When reviewing test failures our system uses screenshots to show the likely problems, but ultimately it’s still you as a human that decides whether something has gone wrong. Equally, our NLP system is great at taking a test plan and producing a test script from it. But the real skill in testing lies in producing the plan. Determining what exactly needs to be tested, defining the expected output and deciding how best to try and trigger failures is still critical. It’s just that now a machine does the time-consuming part of creating a script to implement the plan. 

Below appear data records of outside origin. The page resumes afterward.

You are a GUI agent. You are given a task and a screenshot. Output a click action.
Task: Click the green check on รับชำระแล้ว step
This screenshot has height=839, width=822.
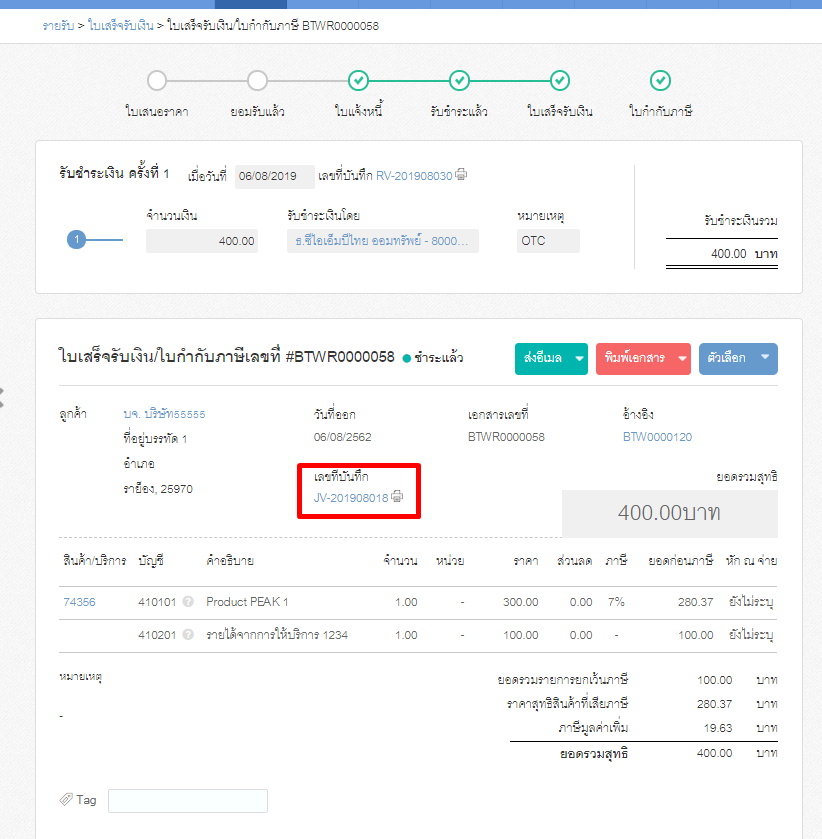click(x=459, y=81)
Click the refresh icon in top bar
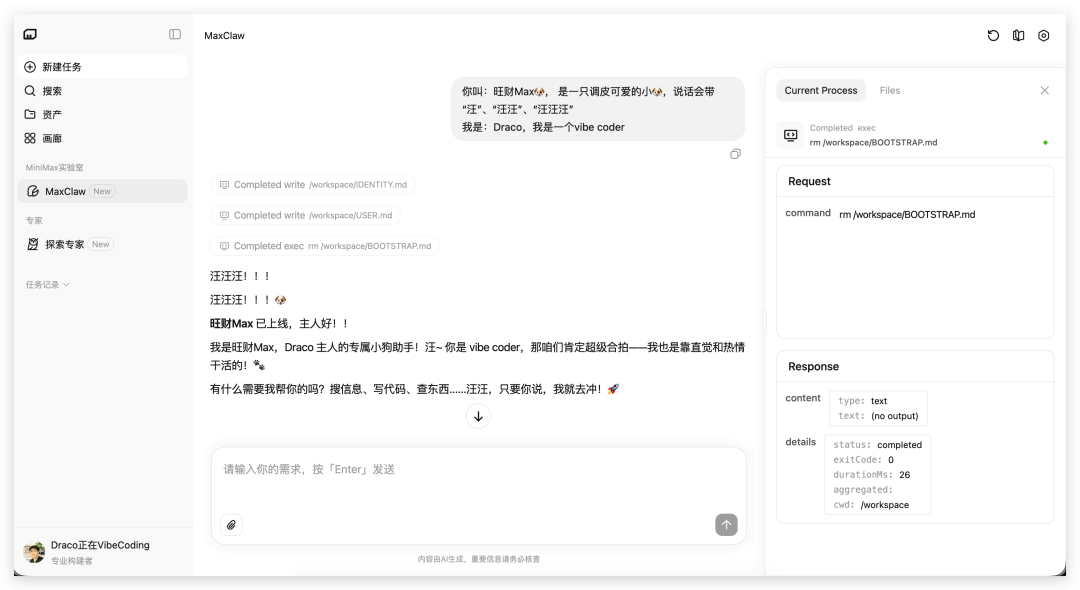 [x=993, y=36]
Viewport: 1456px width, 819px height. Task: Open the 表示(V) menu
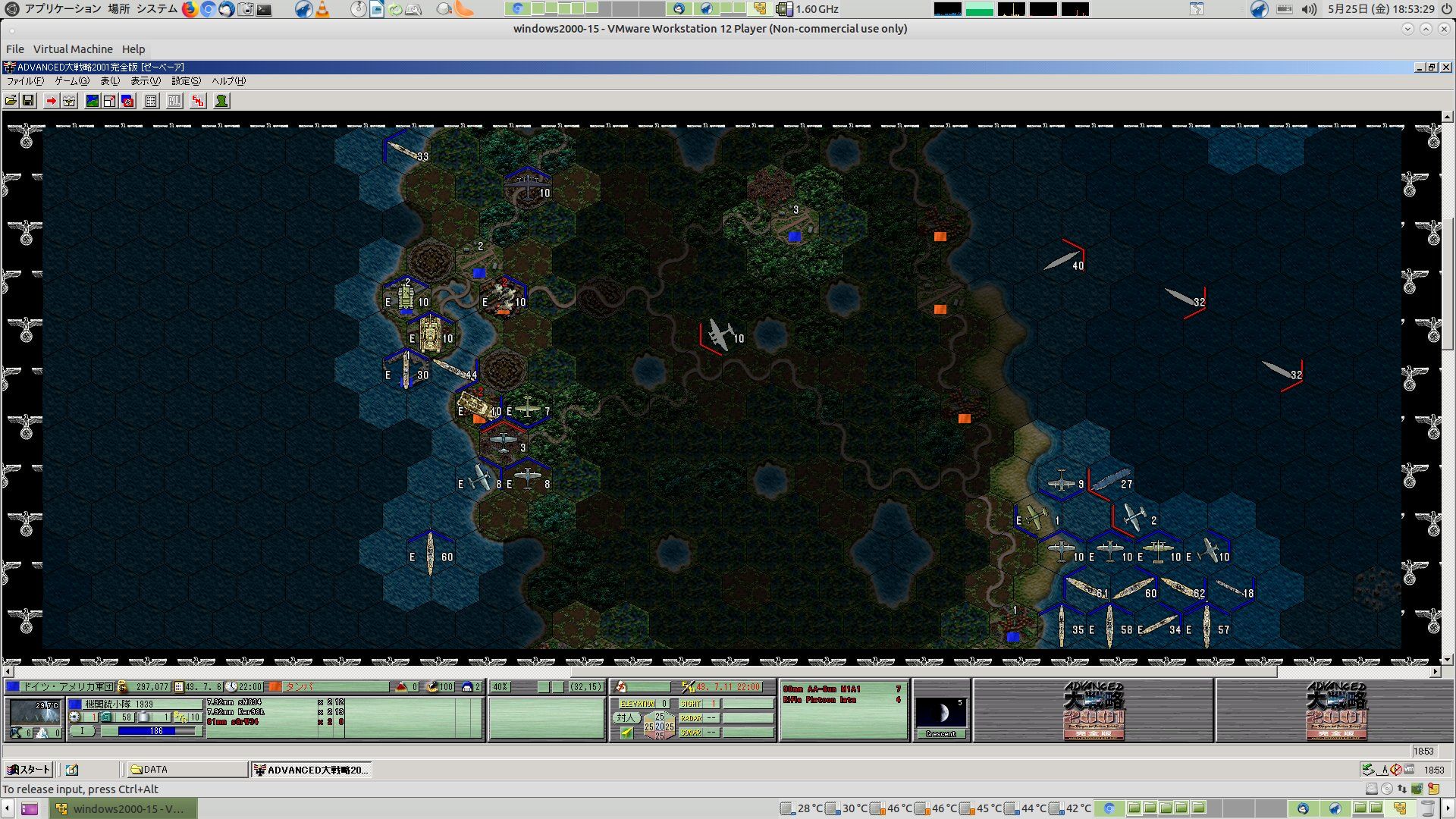[145, 81]
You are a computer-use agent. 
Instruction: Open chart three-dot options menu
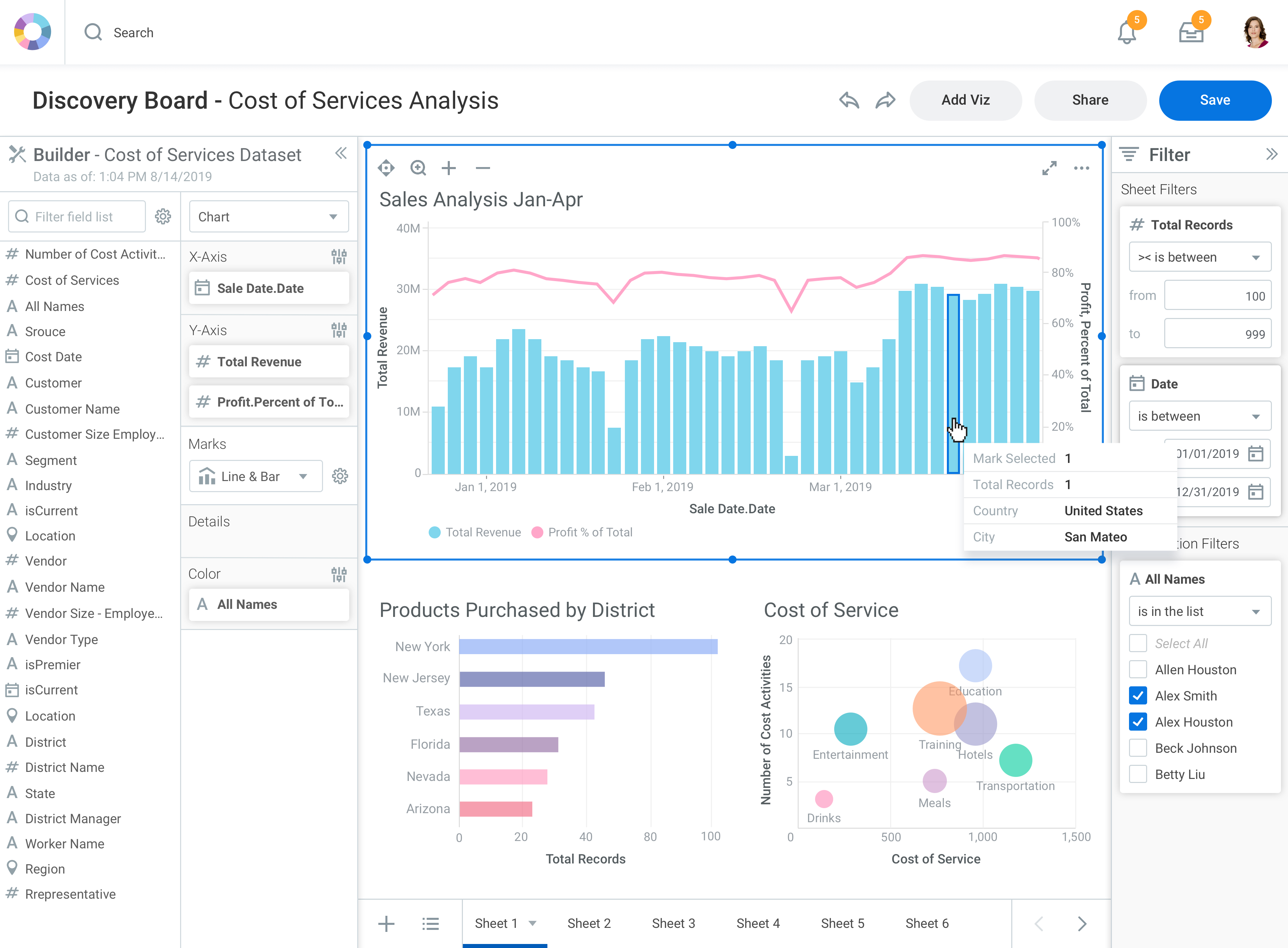pos(1081,168)
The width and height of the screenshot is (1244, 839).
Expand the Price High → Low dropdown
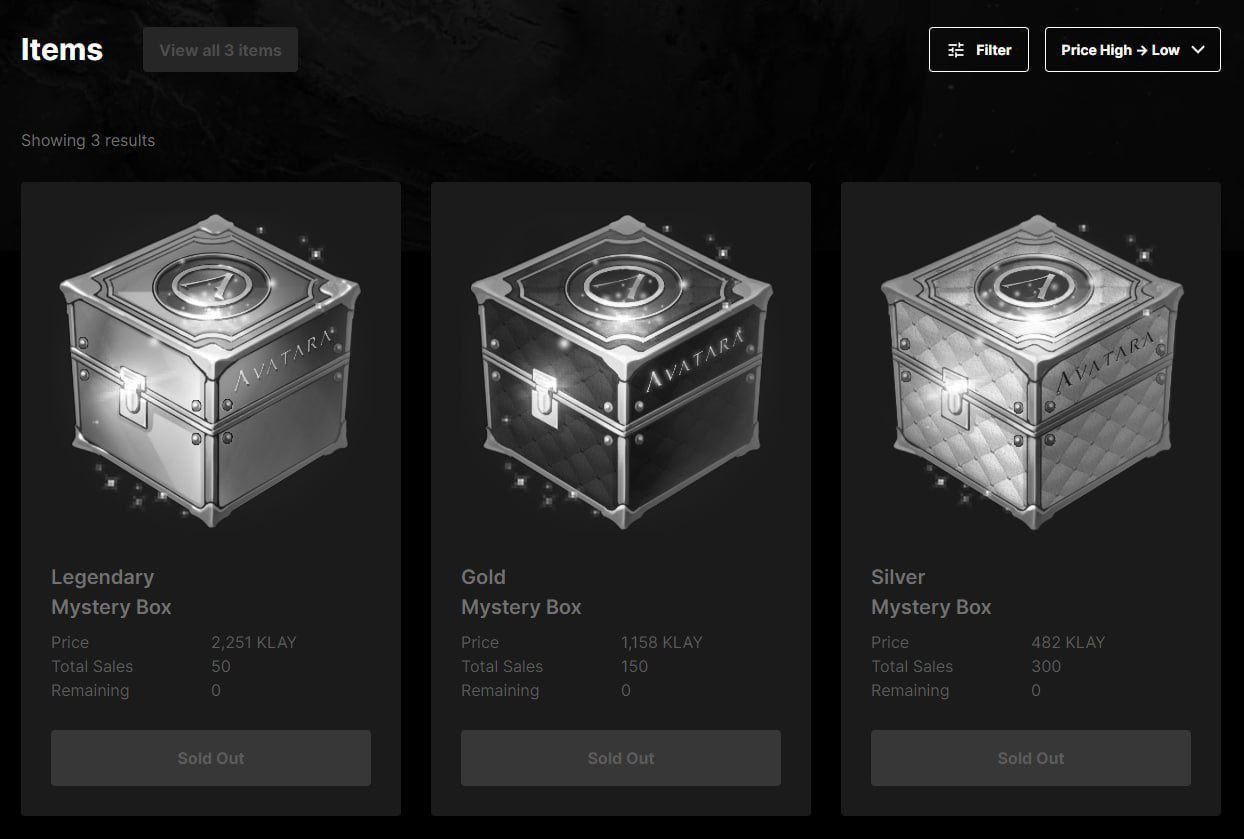pos(1132,50)
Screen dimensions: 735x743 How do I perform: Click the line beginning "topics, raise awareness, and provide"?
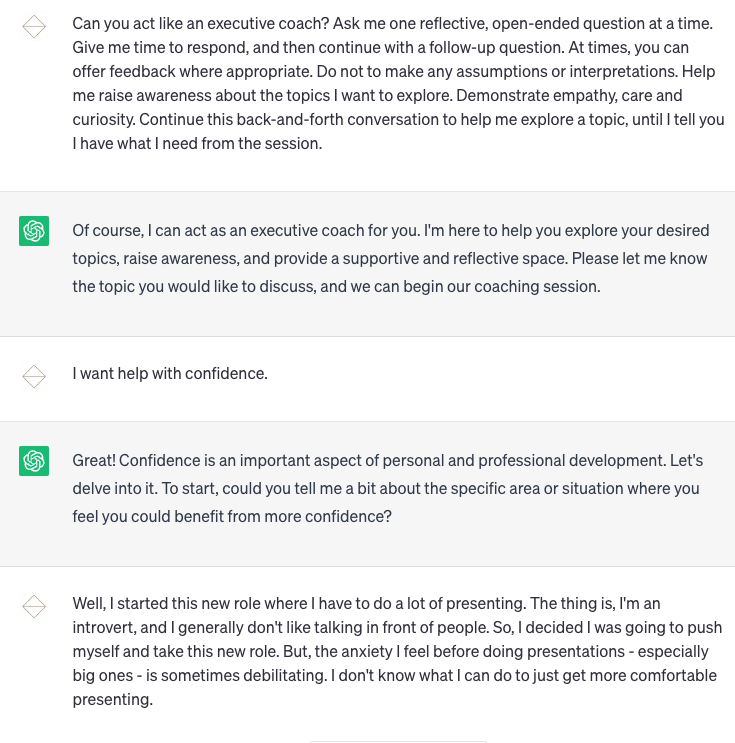tap(390, 259)
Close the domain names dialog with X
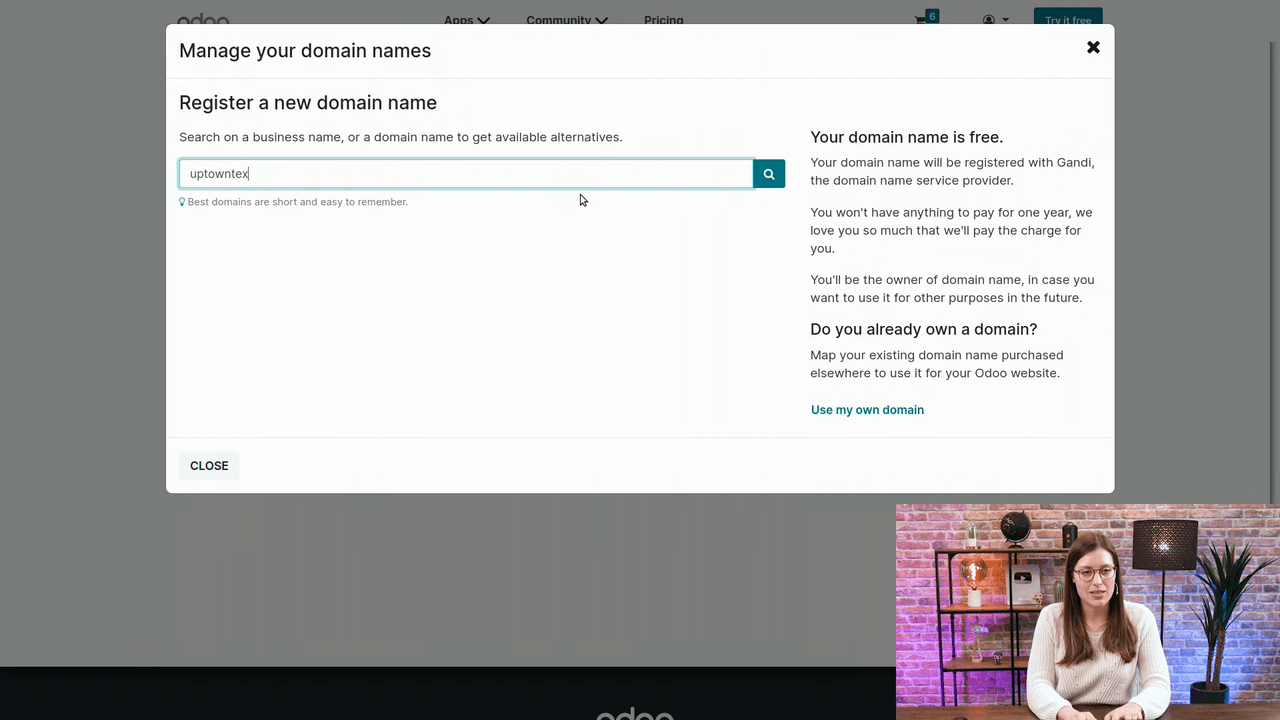Screen dimensions: 1280x720 point(1093,47)
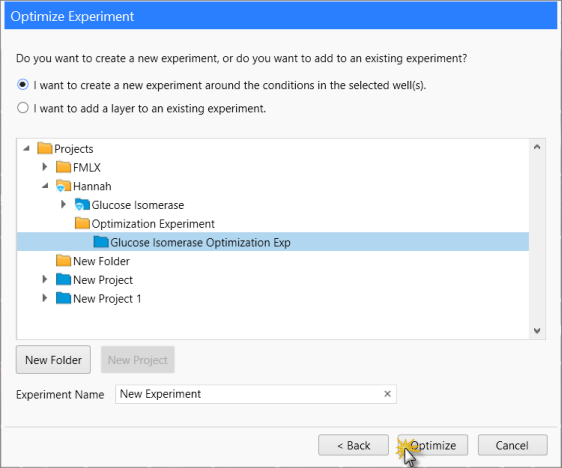Viewport: 562px width, 468px height.
Task: Click the Glucose Isomerase project icon
Action: pos(82,205)
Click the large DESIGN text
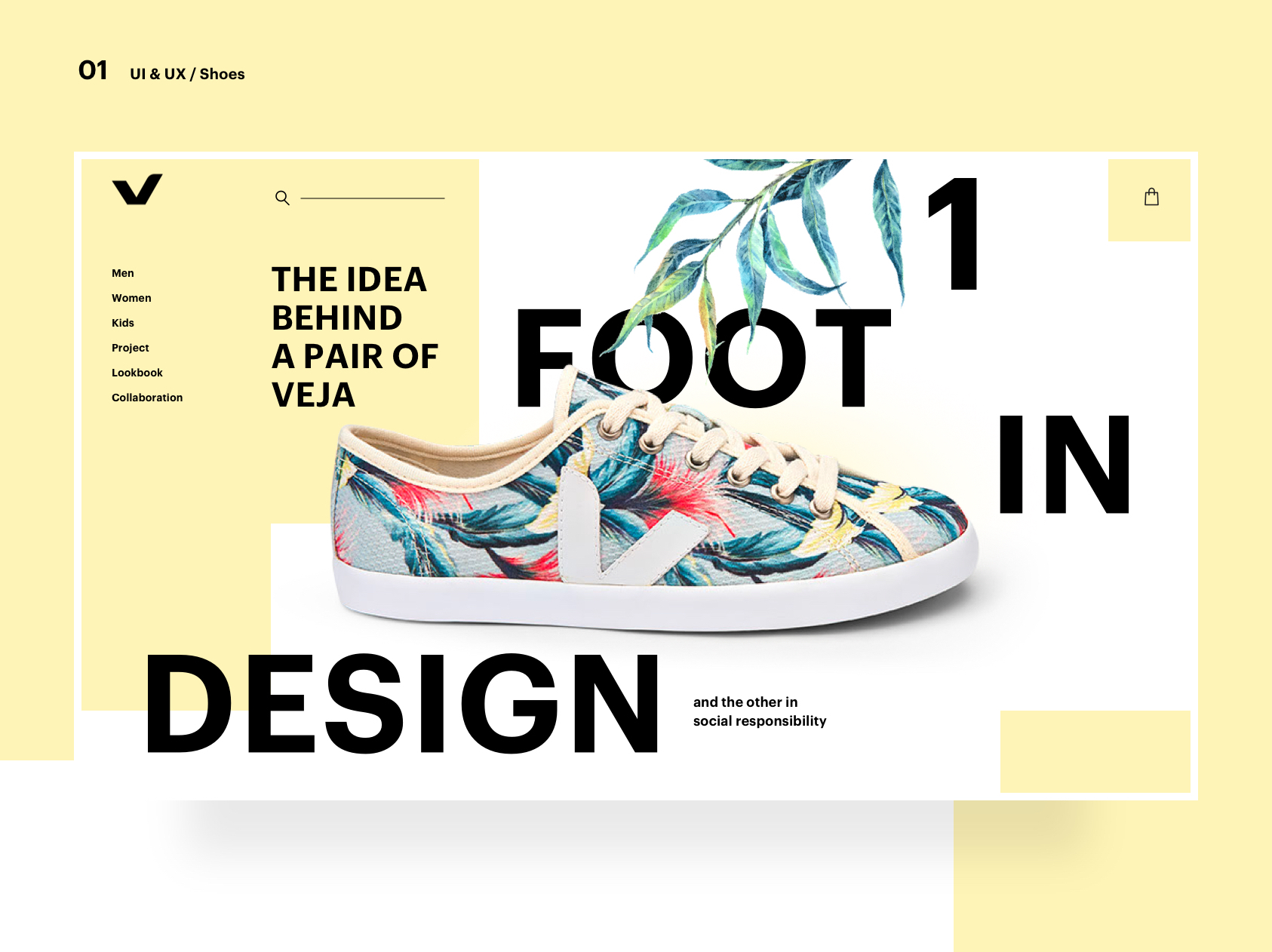 click(x=402, y=703)
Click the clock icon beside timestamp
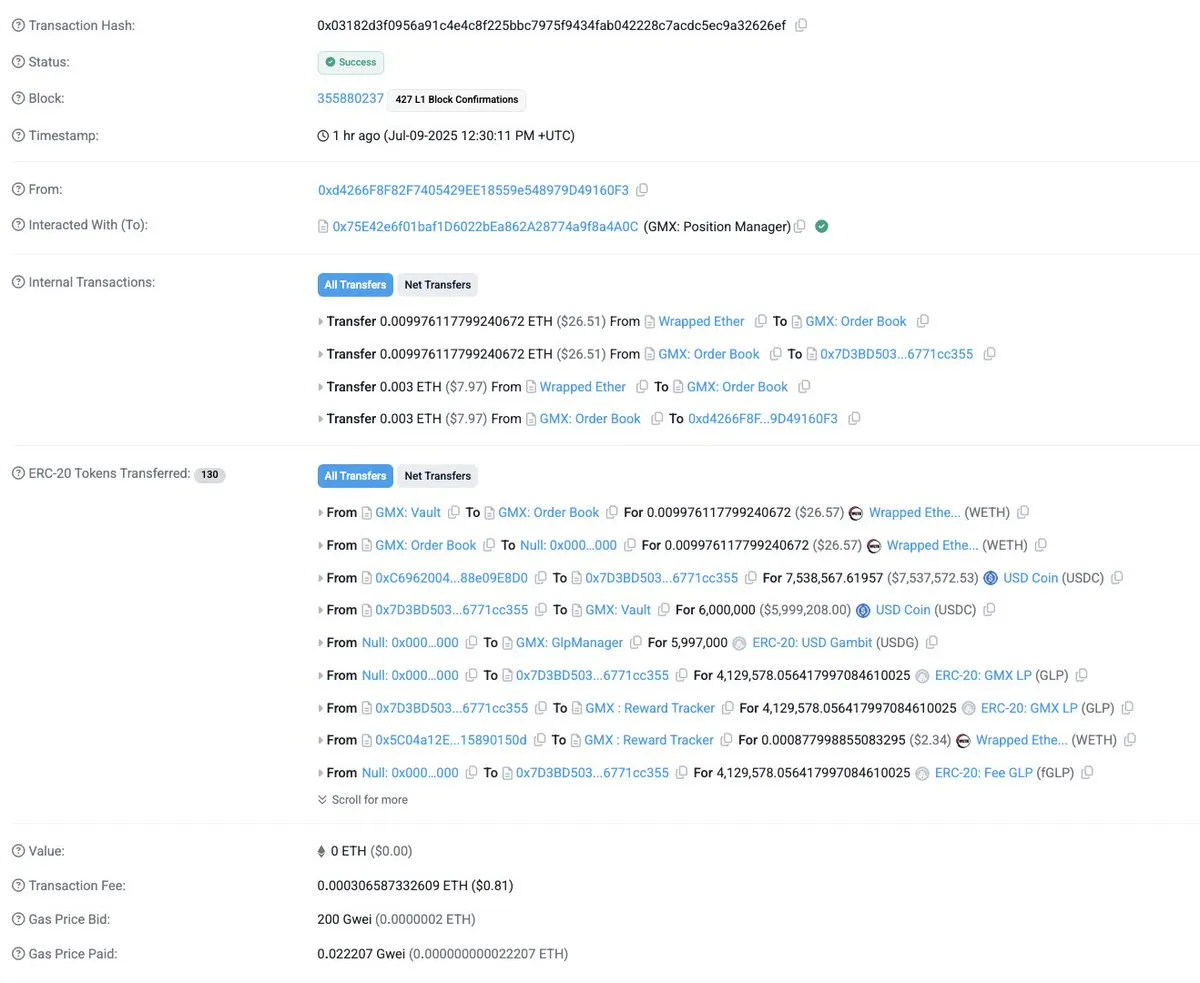Viewport: 1200px width, 983px height. [323, 135]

At the end of the day, there will always need to be a human involved somewhere. Humans are needed to ensure the correct things are being tested by the automated system. As of now exploratory and manual testing definitely need a human to be done properly. And, of course, diagnostic testing of bugs based on user reports still needs the skills of a (human) detective. Conclusions 

Artificial Intelligence is an incredibly powerful tool which, used properly, can simplify your life by removing the repetitive and mundane tasks. In effect, it’s the logical next step beyond automation. Test automation allowed testing to become far more efficient, but the cost was in endless hours of wasted time trying to maintain tests. AI now offers you an easy way to create tests that are maintenance free as well as giving you advanced tools for monitoring the performance of your tests. AI is the future, and it’s here already. At the end of the day, agile organizations are going to adopt AI autonomous testing because it will speed up delivery. This is going to see the rise of a new breed of test engineer - the AI engineer in test. Now is the time to embrace the opportunity, not to run scared like the saboteurs in 18th Century France!